The primary role of the panel is to serve as something like a “post office”: To bring messages from the IGF, which are emerging in an open, inclusive bottom process, to relevant decision-makers, and, vice versa, to bring the problems of the negotiators back into the DCs, BPFs and PNs of the IGF, to broaden the perspectives of all involved and engaged stakeholders.
So far, so good. And indeed, there are a lot of opportunities for the ILP. If the former president of Estonia, Tomas Hendrik Ilves, is addressing the diplomats in the OEWG negotiations in New York, his voice is probably more recognized as the presentation of an excellent report from the BPF Cybersecurity by an academic person. If Maria Ressa, the Nobel Peace Price winner, is telling the members of the Human Rights Council in Geneva, what the IGF had produced to enhance the protection of the right to freedom of expression, this could make a difference. Or when the new chair of the International Chamber of Commerce (ICC), the Mexican woman Maria Fernanda Garza, tells the WTO eCommerce expert group, what the multistakeholder IGF discussion has developed on building frameworks for digital trade, this could open the eyes of trade negotiators, who live in their own world, very different from the world of the global Internet community. All this could make the IGF politically more relevant.

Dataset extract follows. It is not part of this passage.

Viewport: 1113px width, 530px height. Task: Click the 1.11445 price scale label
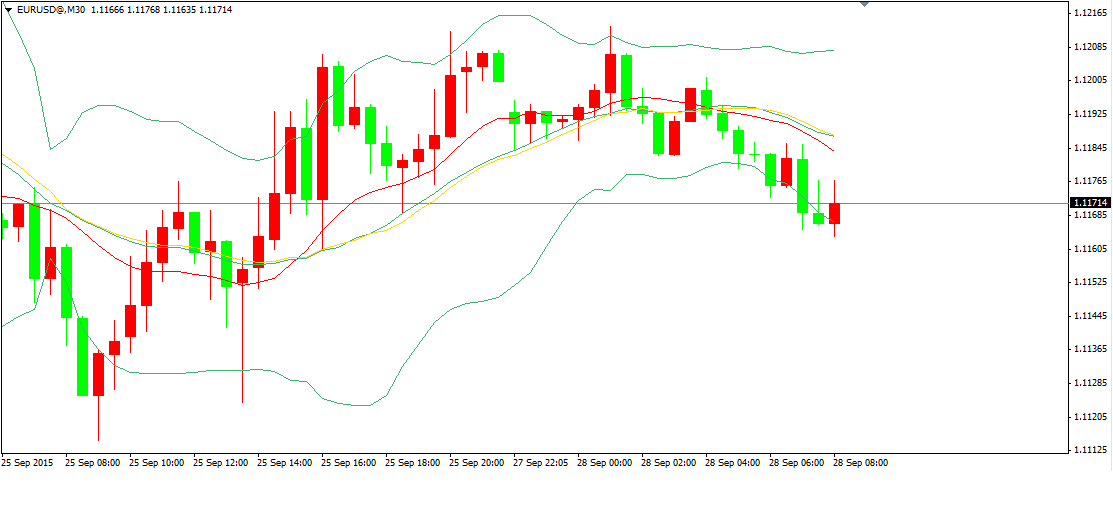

But there are also risks. Fortunately, the panel’s role is not to develop policies but to enhance communication among the various silos in a very distributed global Internet Governance Ecosystem. But will the panel of 15 distinguished personalities accept the role of a “postmaster” and find a common language? How will the panel link itself to the broader IGF community? What happens if frictions appear between the MAG and the ILP? The MAG Chair is an ex-officio part of the panel, but does he have a “veto right”? To whom is the panel accountable if it picks IGF outcomes and brings them to UN negotiation bodies? Who does what?
The IGF now has 15 captains, but do they have an effective crew that will work in the engine room? Will the captains be satisfied that their primary role is not “to lead” but “to serve”? And how the IGF secretariat in Geneva, UNDESA in New York and the new office of the Tech Envoy will work hand in hand? What happens if they move in different directions? Will they deliver what the global community is expecting: avoiding a cold cyberwar and promoting peaceful coexistence in cyberspace, bridging the digital divide, creative innovations and an open, free, global, interoperable, trustworthy and secure Internet, based on the values of the UN Charter and the UN Declaration of Human Rights?
The first stress test for the UN Tech Envoy and the IGF Leadership Panel is already ahead of us: As part of his “Common Agenda,” UN Secretary-General has proposed that the forthcoming “UN-Summit on the Future” should adopt a “Global Digital Compact” (GDC) in September 2023. And in 2025, the review of the WSIS outcomes is on the UN agenda. WSIS+20 will be another milestone on the road towards 2030 and the implementation of the UN Sustainable Development Goals (SDGs). And WSIS+20 has also to reconsider the mandate of the IGF. A lot of things to do.